__WHAT THE TASK REQUIRES__
Copy each line below in which the string "target" appears.

#### INFORMATION ####

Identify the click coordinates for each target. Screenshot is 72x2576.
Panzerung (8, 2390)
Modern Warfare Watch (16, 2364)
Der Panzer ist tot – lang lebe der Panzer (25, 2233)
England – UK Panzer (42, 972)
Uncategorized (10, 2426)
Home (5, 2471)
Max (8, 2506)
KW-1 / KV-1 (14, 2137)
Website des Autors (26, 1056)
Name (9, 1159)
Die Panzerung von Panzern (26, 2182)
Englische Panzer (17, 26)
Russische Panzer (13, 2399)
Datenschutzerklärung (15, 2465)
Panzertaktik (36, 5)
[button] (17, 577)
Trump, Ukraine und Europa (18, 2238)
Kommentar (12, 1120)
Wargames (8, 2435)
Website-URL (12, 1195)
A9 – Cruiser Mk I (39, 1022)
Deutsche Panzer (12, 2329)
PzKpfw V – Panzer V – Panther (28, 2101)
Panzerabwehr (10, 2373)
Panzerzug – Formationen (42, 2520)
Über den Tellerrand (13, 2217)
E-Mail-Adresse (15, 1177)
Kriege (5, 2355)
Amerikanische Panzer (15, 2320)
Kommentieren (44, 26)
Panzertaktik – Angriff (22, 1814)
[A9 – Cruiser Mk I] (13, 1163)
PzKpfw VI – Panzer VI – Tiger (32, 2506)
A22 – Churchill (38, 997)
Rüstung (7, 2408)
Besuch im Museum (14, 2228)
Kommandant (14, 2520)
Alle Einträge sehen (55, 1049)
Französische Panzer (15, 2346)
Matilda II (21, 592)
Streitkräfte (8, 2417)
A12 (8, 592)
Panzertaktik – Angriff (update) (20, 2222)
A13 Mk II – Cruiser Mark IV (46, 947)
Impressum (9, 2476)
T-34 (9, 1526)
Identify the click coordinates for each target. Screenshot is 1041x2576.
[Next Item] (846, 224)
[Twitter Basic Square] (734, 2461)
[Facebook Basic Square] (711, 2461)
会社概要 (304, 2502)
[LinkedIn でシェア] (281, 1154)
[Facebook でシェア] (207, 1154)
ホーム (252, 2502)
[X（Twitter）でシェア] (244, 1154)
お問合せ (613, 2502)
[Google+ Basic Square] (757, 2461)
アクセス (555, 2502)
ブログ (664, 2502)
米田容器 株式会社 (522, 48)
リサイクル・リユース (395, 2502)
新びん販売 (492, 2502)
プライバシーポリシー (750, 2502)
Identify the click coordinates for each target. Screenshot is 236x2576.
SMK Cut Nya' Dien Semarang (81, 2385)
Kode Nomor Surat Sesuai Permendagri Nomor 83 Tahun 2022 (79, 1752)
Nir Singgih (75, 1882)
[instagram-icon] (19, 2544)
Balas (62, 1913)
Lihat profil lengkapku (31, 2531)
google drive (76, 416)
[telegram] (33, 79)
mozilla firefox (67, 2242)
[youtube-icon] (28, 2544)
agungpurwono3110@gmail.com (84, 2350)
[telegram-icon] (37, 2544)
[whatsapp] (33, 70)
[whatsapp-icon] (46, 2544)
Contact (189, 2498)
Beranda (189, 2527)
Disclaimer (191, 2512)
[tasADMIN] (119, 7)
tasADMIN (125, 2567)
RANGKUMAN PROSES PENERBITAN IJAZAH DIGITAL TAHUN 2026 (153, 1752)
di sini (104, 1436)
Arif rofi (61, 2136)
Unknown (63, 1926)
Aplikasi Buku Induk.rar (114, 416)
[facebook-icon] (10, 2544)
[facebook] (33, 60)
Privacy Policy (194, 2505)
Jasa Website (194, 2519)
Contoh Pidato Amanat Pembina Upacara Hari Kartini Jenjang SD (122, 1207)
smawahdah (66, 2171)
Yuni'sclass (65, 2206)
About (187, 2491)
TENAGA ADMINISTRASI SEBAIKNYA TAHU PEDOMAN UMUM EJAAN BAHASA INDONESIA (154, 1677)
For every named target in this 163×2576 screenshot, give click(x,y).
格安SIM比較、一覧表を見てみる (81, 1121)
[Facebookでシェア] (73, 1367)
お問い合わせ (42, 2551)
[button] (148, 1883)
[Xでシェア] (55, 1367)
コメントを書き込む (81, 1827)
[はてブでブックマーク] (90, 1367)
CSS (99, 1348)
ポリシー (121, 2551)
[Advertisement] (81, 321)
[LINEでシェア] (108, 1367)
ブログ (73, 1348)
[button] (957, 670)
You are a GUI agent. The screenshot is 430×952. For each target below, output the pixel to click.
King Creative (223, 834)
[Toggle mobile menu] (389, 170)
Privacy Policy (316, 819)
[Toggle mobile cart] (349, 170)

####

__ANSWER TO THIS EXERCISE__
Identify the click coordinates for each target. Screenshot is 72x2576.
Identify the click coordinates for each target. Screenshot is 1041x2576.
Identify the click coordinates for each target. Screenshot is 236x2576.
For every named target in this 163×2576 screenshot, give click(x,y).
You are a GUI agent. The screenshot is 430×952. For each target below, output the pixel to click.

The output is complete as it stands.